When child visitation is discussed, it is often thought of in terms of the arrangement between the parents and the child. However, there are circumstances where grandparents may be involved as well and want to seek visitation rights.
In Georgia, a grandparent can file an action for visitation rights and the court may grant these rights if it finds that it is in the best interest of the child. The court may consider whether the child’s health or welfare would be harmed if the visitation is not granted.
It may find that harm would be reasonably likely to occur where, prior to the filing of the action, the child resided with the grandparent for six months or more, the grandparent provided financial support for the child’s basic needs for at least one year or any other circumstance that indicates emotional or physical harm could occur if the visitation is not granted.

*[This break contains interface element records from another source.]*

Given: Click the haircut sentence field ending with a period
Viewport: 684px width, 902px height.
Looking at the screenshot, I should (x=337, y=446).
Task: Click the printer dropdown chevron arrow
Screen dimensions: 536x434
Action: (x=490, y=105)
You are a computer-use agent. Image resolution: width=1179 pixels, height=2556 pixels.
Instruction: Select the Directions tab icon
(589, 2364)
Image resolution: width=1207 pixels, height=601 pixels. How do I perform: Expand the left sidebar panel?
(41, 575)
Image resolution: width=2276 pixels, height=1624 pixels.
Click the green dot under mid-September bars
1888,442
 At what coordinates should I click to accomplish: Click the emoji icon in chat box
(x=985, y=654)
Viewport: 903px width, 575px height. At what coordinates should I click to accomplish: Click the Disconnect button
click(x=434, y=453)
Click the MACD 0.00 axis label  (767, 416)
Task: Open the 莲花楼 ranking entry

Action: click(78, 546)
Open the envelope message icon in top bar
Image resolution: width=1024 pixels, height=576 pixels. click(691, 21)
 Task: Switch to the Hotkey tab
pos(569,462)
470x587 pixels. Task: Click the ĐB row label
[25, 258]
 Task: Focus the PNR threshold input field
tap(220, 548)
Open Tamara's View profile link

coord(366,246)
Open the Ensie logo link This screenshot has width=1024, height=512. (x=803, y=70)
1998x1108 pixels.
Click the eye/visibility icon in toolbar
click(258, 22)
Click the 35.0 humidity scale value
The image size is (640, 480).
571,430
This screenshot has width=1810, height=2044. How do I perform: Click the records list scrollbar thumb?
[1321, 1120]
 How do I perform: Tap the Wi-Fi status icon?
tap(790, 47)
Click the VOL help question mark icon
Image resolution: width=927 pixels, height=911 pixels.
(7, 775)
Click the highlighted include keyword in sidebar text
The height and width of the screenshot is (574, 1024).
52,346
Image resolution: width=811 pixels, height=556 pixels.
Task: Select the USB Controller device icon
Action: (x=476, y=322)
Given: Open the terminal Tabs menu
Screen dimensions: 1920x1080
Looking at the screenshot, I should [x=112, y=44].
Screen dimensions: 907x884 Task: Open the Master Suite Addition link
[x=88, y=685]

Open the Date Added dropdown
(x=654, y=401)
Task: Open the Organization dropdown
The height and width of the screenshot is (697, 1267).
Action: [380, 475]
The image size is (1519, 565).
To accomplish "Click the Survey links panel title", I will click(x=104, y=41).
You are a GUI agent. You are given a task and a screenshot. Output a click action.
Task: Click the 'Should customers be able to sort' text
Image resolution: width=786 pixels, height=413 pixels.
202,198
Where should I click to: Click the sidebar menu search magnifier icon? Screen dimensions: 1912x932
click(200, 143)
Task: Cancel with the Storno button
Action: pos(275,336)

The grandparent’s visitation, however, cannot interfere with a child’s school schedule.
Reasons for visitation
Grandparents may seek visitation with their grandchildren in many situations. They may have safety concerns when a parent’s substance abuse makes him or her unable to properly care for the child.
They may also have concerns for the child’s emotional well-being in situations where the child’s parents are involved in a difficult divorce or separation.
If the child’s parent is deceased, the grandparent may also want to be involved to provide love and support.
Family structures are unique and each situation is different. However, grandparents who have questions about the visitation process may find the guidance of an experienced attorney helpful.